Landscape architects are always on the lookout for the design software that caters to their specific needs. However, selecting the right software can be an arduous task as there are many options available in the market. With each software boasting a unique set of features and tools, it can be challenging to determine which one is the best fit.
The story of Surface 678 from Durham, North Carolina encapsulates a journey familiar to many landscape architects. The firm started using AutoCAD for their projects and eventually found that the program doesn’t quite have enough capabilities dedicated to landscape architecture.
Enter Vectorworks Landmark. The firm tested the software for their workflow and discovered amazing results. They’re able to manage a project from hand drawings through to rendered presentation packages. They’re a prime case study in how a landscape-specific software brings loads of benefits to a landscape architecture practice.
Hear from Surface 678 team members about adopting Vectorworks Landmark:
Artistic Drawings Ease Communication
The range of Surface 678 projects in the video showcases one of the defining aspects of the firm’s work: incredibly illustrative drawings.
Not only are these drawings graphically pleasing, but they’re also detailed and full of important context. These drawings serve the major purpose of communicating design intent with the client, and the firm can produce them in a personalized graphic style.
“A lot of clients don’t understand how to interpret construction drawings,” said Kyle Gename, landscape designer at Surface 678. “Being able to do something that looks more like a digitally rendered drawing is really helpful in terms of communication.”
Landscape-Specific Tools Enable Smarter Workflows
With Vectorworks Landmark, landscape architects have access to a variety of tools built specifically for their trade. Site modifier tools, for example, allow site designers to accurately grade the site and easily perform cut/fill calculations.
One of the benefits of Landmark, according to Gename, is the ability to automate repetitive tasks. Getting an accurate plant count for the site is crucial, but it’s a tedious process to count the plants individually. Landmark’s Plant tool and built in worksheets can generate plant schedules automatically for the landscape architect.
The firm uses the tools in Landmark to create analysis diagrams for water use, sun patterns, and more.
Another draw to Landmark is its advanced data management capabilities. Should a collaborative project be undertaken with building information modeling (BIM), Landmark has everything the landscape architect needs to participate in the BIM process, such as collaboration via industry foundation classes (IFC) and connections to popular model coordination programs. Not to mention the ability to exchange files in common formats like DWG, RVT, and more.
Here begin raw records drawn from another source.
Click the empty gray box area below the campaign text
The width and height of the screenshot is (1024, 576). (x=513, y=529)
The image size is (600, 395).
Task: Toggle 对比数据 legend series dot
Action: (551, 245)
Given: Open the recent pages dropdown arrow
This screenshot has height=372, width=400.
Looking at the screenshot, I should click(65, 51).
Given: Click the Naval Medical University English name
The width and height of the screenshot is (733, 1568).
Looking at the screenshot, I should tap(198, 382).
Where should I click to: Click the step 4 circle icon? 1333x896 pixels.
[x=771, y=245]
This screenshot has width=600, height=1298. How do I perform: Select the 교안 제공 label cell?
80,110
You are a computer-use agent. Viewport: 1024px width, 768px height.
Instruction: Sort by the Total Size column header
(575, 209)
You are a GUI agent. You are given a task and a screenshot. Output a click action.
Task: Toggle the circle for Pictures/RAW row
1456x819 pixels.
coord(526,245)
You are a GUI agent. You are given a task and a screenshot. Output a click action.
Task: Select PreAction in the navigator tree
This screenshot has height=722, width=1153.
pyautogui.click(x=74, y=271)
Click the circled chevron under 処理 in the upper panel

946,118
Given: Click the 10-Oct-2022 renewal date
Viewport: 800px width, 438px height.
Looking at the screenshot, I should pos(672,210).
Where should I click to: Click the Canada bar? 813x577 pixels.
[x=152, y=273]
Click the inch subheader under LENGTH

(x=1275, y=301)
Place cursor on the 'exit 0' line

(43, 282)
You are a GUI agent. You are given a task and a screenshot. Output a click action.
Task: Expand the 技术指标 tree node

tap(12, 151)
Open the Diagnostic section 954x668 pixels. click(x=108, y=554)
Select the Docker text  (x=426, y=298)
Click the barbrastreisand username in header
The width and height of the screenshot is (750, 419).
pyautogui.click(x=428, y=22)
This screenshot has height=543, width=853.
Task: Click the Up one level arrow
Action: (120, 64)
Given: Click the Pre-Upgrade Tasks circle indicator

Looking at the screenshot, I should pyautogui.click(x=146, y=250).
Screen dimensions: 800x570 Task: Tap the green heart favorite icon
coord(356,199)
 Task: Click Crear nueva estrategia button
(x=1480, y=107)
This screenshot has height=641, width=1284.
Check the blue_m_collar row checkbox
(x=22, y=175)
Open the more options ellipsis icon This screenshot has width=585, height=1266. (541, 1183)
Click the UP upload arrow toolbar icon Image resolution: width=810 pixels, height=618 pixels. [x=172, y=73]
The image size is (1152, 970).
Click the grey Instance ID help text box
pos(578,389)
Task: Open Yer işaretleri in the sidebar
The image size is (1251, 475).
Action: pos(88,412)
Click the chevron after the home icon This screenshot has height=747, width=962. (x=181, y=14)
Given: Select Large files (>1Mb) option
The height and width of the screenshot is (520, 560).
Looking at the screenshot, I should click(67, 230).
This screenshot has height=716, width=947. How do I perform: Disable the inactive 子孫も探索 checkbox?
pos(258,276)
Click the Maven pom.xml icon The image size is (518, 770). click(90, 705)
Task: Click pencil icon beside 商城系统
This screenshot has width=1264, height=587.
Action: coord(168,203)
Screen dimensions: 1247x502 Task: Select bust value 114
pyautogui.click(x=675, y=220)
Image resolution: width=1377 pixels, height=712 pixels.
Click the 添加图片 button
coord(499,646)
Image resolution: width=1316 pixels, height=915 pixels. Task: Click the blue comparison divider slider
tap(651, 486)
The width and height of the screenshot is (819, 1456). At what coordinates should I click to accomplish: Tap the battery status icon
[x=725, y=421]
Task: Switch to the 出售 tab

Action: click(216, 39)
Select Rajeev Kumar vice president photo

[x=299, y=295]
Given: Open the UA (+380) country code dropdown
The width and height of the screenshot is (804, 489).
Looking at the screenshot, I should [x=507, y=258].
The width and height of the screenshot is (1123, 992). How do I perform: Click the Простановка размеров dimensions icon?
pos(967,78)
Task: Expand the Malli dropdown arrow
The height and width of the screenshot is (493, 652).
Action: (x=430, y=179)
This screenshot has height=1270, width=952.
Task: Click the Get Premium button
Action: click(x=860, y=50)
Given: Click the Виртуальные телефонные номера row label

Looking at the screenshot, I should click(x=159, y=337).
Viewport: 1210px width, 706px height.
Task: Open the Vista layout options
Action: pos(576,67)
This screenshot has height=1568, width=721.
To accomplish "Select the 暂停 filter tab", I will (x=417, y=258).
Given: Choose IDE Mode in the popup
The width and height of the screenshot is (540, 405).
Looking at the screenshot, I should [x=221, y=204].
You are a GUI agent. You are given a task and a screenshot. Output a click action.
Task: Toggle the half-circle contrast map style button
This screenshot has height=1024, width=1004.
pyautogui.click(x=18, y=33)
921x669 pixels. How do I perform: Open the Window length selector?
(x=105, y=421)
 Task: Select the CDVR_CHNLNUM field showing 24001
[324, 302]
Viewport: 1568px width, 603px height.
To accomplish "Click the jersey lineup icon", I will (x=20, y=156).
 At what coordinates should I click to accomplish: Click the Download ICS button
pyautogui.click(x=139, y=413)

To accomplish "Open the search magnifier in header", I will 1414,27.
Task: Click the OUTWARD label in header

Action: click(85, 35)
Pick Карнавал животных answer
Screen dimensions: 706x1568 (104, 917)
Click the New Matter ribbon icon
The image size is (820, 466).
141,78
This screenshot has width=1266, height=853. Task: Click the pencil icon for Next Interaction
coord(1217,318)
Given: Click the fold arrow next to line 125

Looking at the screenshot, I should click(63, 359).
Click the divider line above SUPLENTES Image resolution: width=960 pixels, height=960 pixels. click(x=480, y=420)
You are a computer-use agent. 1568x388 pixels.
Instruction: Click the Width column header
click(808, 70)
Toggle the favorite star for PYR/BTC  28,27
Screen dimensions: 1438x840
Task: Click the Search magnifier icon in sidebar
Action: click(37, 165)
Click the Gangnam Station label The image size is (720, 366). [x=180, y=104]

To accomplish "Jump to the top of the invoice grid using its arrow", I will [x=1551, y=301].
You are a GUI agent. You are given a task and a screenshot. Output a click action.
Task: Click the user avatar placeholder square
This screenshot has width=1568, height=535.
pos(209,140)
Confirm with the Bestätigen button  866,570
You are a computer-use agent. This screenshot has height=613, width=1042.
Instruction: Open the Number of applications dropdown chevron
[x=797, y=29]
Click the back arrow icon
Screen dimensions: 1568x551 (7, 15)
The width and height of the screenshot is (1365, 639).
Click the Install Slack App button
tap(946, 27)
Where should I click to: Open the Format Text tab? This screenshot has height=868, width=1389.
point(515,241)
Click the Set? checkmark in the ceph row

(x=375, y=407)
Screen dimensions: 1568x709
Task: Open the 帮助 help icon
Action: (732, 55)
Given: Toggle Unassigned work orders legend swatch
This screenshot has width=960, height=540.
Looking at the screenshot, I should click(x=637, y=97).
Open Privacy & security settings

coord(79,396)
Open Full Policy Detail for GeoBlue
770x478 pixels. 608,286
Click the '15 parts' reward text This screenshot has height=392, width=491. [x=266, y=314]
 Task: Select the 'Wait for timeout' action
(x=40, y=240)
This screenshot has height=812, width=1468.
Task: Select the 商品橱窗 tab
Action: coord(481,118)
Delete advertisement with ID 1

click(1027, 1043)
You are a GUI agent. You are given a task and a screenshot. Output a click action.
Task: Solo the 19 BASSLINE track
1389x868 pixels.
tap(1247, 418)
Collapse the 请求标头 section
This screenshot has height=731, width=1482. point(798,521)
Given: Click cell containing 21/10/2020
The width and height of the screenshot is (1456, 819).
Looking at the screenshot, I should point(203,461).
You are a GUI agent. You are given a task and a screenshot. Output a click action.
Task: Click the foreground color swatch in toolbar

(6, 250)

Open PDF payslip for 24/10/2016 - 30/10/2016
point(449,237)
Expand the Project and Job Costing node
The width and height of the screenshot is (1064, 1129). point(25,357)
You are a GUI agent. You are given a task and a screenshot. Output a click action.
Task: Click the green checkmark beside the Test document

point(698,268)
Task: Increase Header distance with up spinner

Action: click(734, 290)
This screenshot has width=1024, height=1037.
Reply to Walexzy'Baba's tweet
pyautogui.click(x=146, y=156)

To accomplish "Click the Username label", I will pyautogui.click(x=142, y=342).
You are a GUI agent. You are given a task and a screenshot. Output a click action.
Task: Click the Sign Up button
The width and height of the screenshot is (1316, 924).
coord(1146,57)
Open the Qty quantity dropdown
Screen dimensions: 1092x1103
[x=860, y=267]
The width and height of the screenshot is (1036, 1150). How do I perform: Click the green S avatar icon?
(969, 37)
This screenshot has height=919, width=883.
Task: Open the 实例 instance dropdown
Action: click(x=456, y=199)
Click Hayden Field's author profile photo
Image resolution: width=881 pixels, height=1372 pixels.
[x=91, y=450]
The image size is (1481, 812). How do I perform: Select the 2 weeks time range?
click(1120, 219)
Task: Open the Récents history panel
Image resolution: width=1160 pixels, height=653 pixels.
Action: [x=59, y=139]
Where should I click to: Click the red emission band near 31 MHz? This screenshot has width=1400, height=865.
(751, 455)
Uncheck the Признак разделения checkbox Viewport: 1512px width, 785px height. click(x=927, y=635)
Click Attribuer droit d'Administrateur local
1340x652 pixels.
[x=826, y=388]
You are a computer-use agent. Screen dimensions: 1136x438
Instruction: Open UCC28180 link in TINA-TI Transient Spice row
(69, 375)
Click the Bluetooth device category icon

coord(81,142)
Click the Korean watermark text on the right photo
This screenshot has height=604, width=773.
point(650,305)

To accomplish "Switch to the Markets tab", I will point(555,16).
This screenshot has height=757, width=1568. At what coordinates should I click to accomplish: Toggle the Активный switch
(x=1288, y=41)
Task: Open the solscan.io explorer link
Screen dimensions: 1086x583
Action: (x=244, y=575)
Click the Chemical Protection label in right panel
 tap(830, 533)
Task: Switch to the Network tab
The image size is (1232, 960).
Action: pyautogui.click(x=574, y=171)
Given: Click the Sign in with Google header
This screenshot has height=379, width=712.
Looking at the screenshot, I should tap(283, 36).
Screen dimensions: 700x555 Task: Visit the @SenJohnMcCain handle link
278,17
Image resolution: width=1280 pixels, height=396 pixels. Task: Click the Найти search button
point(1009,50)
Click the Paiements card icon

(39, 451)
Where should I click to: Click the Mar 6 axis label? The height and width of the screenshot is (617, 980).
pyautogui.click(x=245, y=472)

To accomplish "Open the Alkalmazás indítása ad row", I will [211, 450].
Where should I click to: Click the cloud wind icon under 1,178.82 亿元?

Fluidity in the Design Process
Yaussy shared that the firm now only uses one to two software programs on their projects as opposed to the three or four they used before switching to Vectorworks. He used the word “fluid” to describe their workflows in the software.
And the firm is still able to start their projects how they like: with a pencil and paper. They import initial drawings into Landmark where they add “dimension and specificity” to the drawing
With their previous workflow, they may have had to use one software for dimensioning the drawing, another for transforming it into 3D, and another for adding the graphical flair they’re known for. That’s a significant amount of time spent migrating files between programs that weren’t necessarily built to work together cohesively.
“We use Landmark because it’s easy,” Gename said. “It has everything we need in one software.”
All images courtesy of Surface 678.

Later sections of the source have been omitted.